In spite of their fearsome reputation, Doberman Pinschers are loving, affectionate intelligent dogs. They are also known to be conscientious and sensitive, crafty and attentive, which would explain their success as police and military dogs.
More than anything, these are people-oriented dogs, craving attention, positive reinforcement and quality time with the family. When properly trained and socialized, they can be sweet and easygoing with children.
Highly intelligent, Dobermans have a range of skills that include search & rescue, agility, and therapy work. When given a task and lots of mental stimulation, Doberman Pinschers will stay obedient and happy.
Dobermans, while loving to their families, can be very protective and suspicious of strangers. If they think their handler is being threatened, they will do anything to keep them out of harm’s way.
Don’t be afraid of your Doberman. They need a firm owner, and everyone in the house should know how to discipline them (in a very positive way, of course). They can get pushy if they have their way for too long. If you’re not prepared to work with your Doberman, you might try a more manageable breed.
Dobermans will be fine in an apartment as long as they get enough exercise and attention. They are probably not the best pets to have around small children.
A healthy Doberman can live as long as 12 years. Common health problems include heart disease, hip dysplasia and bloat. Protect them from cold weather climates—their short coats make them sensitive to the chill.
Doberman Pinschers (pinscher means “biter” in German) were developed in the 19th century by a German tax collector named Louis Doberman. He bred these fearsome dogs to protect him on his daily rounds. Taking advantage of his part-time job at an animal shelter, he used a mix of dogs—probably Rottweilers, Black and Tan Terriers and German Pinschers—to create the classic Doberman. In 1921, the Doberman Pinscher Club of America was founded, helping to promote the breed in the U.S.

========

BRIEF >>
Print everything in the Doberman text from "Don’t be afraid" down to "around small children.".

========

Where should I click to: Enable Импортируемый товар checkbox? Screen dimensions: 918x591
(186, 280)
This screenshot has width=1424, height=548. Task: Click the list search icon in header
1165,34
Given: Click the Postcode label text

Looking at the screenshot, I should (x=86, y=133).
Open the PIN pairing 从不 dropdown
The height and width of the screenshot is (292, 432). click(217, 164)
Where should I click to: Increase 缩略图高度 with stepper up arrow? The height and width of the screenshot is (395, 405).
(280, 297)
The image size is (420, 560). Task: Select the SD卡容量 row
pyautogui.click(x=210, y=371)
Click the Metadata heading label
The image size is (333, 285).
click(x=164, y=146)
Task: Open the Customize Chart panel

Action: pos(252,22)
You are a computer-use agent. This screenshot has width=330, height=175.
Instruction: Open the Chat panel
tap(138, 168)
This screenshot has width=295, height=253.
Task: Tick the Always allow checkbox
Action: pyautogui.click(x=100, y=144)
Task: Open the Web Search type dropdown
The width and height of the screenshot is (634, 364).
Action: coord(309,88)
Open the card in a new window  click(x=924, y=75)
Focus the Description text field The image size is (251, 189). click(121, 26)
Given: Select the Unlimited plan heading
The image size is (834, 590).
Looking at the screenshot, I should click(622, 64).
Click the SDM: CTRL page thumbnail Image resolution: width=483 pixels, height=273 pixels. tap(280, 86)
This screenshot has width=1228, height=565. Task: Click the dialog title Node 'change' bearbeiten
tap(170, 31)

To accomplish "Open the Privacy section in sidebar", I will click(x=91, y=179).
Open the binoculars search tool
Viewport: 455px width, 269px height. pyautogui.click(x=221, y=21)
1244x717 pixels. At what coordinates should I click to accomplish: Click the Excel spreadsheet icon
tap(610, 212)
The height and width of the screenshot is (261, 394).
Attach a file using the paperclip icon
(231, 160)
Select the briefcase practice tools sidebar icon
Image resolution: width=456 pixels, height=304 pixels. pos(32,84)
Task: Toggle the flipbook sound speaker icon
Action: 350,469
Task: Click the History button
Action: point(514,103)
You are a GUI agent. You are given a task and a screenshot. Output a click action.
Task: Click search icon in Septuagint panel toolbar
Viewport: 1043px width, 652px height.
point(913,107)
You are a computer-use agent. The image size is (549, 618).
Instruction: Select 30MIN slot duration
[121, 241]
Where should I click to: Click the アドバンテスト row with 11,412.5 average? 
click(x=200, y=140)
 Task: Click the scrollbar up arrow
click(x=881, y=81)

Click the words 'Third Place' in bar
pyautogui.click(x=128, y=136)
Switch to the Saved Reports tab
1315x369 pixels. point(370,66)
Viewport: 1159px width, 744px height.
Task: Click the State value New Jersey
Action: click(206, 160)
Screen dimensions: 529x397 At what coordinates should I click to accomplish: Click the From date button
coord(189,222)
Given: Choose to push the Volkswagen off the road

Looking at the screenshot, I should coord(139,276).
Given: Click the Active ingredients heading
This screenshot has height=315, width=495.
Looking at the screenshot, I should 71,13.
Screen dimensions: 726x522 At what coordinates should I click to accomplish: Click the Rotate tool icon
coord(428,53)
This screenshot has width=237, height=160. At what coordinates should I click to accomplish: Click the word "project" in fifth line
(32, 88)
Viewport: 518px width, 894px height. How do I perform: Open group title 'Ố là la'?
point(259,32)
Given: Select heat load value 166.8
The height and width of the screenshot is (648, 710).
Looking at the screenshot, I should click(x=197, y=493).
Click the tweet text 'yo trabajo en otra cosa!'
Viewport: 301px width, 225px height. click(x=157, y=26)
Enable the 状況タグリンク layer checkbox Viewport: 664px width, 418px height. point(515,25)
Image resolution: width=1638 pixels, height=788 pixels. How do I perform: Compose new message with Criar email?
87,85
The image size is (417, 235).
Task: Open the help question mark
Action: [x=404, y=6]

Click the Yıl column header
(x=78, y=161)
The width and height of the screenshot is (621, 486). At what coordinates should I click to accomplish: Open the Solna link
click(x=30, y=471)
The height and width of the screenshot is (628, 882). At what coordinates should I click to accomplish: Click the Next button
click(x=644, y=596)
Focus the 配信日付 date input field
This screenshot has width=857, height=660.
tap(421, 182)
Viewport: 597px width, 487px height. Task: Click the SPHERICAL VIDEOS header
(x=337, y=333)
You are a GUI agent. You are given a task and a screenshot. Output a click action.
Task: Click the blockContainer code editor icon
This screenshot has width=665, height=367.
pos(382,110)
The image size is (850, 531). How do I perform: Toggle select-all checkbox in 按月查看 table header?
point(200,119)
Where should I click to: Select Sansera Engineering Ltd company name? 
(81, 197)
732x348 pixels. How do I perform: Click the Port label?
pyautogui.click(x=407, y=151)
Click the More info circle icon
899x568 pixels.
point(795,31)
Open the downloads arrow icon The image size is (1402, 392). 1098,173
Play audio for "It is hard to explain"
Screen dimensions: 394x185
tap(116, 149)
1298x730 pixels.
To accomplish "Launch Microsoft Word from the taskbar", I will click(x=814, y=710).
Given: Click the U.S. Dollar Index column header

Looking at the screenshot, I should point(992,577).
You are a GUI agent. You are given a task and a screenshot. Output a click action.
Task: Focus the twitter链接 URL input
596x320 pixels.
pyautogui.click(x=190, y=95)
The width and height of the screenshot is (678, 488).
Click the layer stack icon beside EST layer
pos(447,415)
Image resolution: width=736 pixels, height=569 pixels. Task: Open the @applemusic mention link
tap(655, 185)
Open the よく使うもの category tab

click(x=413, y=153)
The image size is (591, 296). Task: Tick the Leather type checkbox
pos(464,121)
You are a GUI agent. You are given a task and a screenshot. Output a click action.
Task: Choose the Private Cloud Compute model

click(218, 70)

========

WRITTEN SOLUTION >>
Don’t be afraid of your Doberman. They need a firm owner, and everyone in the house should know how to discipline them (in a very positive way, of course). They can get pushy if they have their way for too long. If you’re not prepared to work with your Doberman, you might try a more manageable breed.
Dobermans will be fine in an apartment as long as they get enough exercise and attention. They are probably not the best pets to have around small children.